Infelizmente, o antranilato de metilo não se revelou tão eficaz como as alternativas comercialmente disponíveis, mas enquanto o estudavam, tropeçaram numa descoberta interessante.
Descobriram que os estudos de espetroscopia em laboratório, que analisam como as moléculas absorvem e refletem a luz, podem potencialmente revelar novos ingredientes para o protetor solar.
Recorda que, no passado, quando usou a espetroscopia para estudar as qualidades de absorção das moléculas, a ideia foi recebida com ceticismo. Uma das coisas que ouvi muito foi: "Porque havias de fazer isso? Nunca ninguém vai usar um protetor solar desses".

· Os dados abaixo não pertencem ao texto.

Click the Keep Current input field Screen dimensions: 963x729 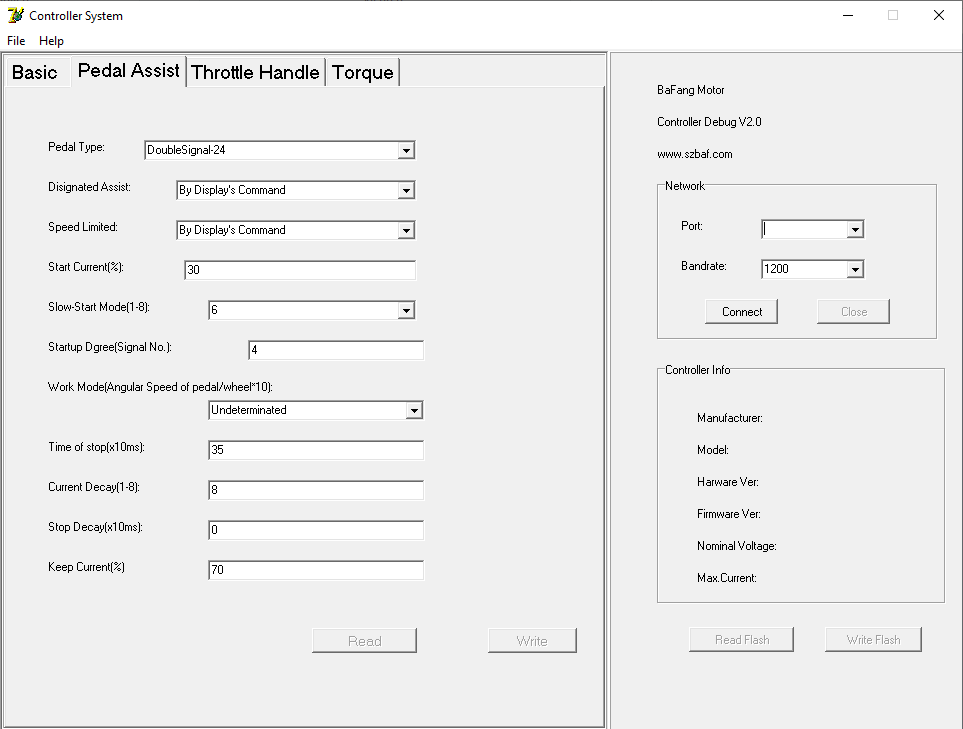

Atualmente, há muitas fases envolvidas na fabricação de um novo produto cosmético, com numerosos estudos dispendiosos pelo caminho. A análise espetrográfica de como a luz interage com as moléculas potencialmente bloqueadoras do sol poderia poupar muito tempo.
"Em vez de fazer tentativas e erros até ao fim para estudos in vivo (em organismos vivos), poderia usar-se a espetroscopia fundamental um pouco mais cedo no processo", disse Rodrigues. Pode-se dizer: «Com este tipo de mecanismo de transferência de energia, penso que esta (molécula) não vai ser um bom protetor solar. Vamos matar esta ideia agora antes de gastarmos dinheiro".
A incidência do cancro da pele tem vindo a aumentar na Europa, criando um fardo significativo para a saúde. A Missão da UE contra o cancro está a apoiar a investigação sobre a prevenção, deteção e tratamento do cancro na Europa. Siga a ligação para saber mais sobre a Missão da UE de luta contra o Cancro.
Protetor solar - aplique e volte a aplicar
A procura do protetor solar perfeito continua, e os investigadores do programa Horizonte Europa e outros continuam a procurar as melhores soluções para o desafio da proteção da pele. Mas uma simples alteração pode levar imediatamente a uma melhor proteção UV.
Juan Cebrian é um cientista sénior da Lubrizol Life Science que esteve envolvido no projeto SUNNRL. Cebrian sugere uma forma simples de evitar queimaduras.
"O maior erro que as pessoas cometem quando se trata de protetor solar é que não o aplicam com frequência suficiente", diz.
"Aplicam menos produto do que o necessário para se protegerem. E também se esquecem de o aplicar várias vezes".
À medida que o tempo da exposição aos UV aumenta, a eficácia do protetor solar diminui. "Por isso, é importante que de duas em duas horas, aproximadamente, se renove o protetor solar que se aplicou na pele", sugere.
A investigação neste artigo foi financiada pela UE. Este artigo foi originalmente publicado na Horizon, a Revista de Investigação e Inovação da UE.